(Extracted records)
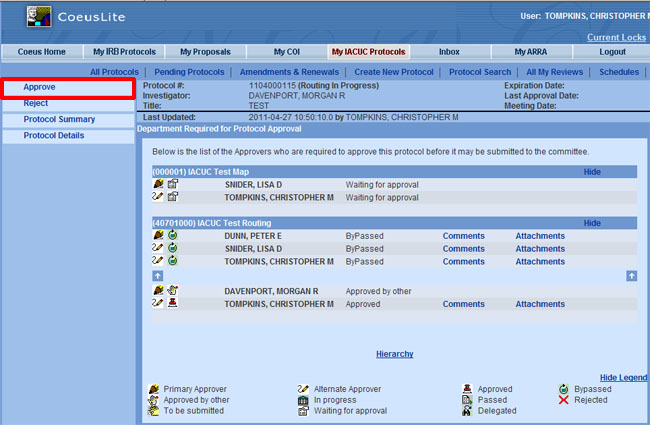650x425 pixels.
Task: Collapse the IACUC Test Routing section
Action: (x=592, y=223)
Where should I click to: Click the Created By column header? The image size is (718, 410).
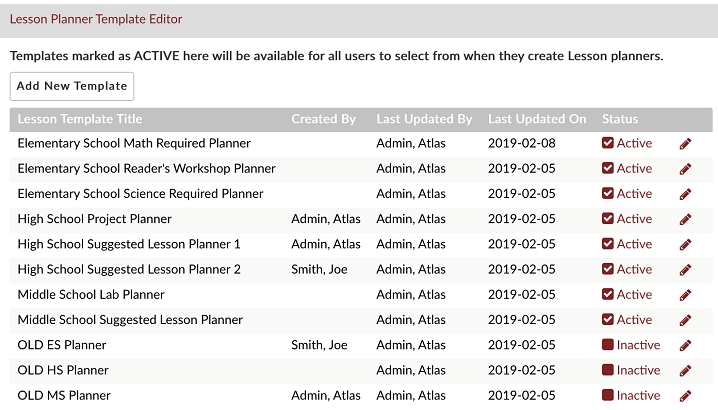pyautogui.click(x=323, y=119)
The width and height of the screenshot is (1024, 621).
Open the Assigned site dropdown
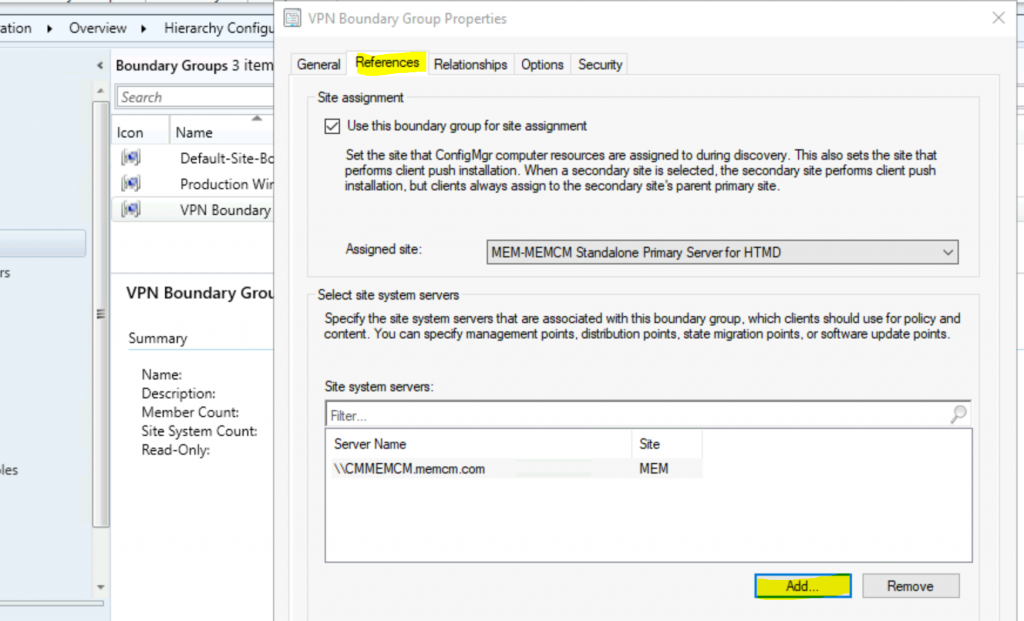pyautogui.click(x=947, y=253)
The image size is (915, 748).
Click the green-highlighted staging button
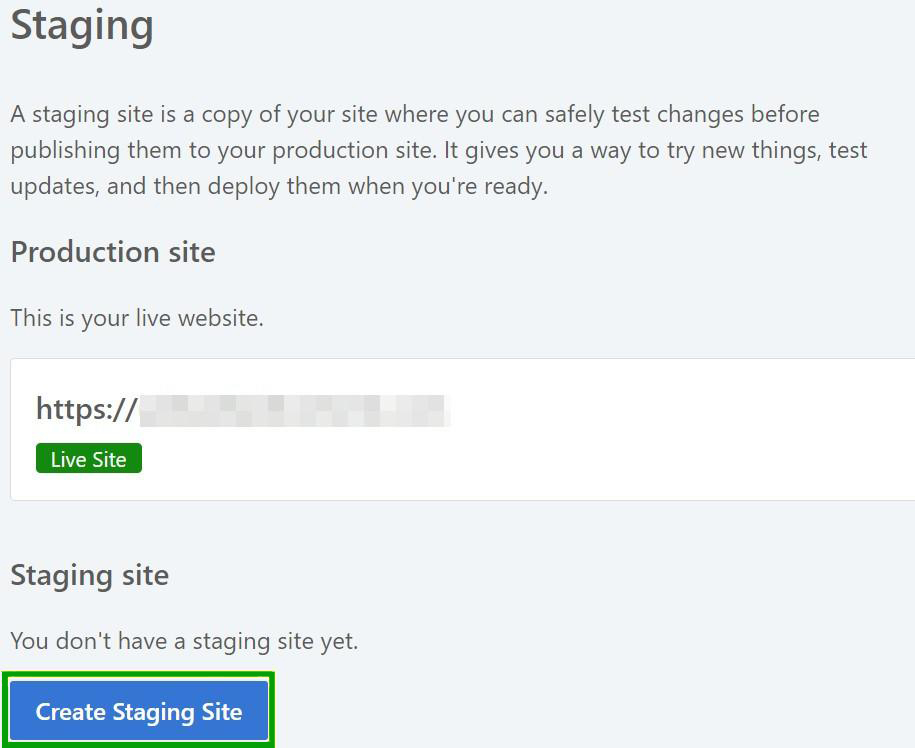[139, 711]
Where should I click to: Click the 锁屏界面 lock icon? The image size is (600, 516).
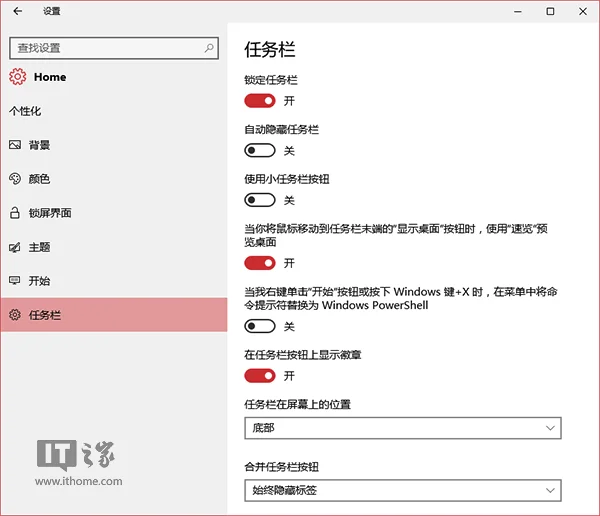[15, 213]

AIM OF THE EXERCISE:
Reproduce the lines from the one with "Click the green-highlighted staging button" through the end of the data, keeping both end lines, adding nothing, and dropping any pictures.

THE COMPLETED TASK:
Click the green-highlighted staging button
[139, 711]
Where should I click to: Click the 锁屏界面 lock icon? The image size is (600, 516).
[15, 213]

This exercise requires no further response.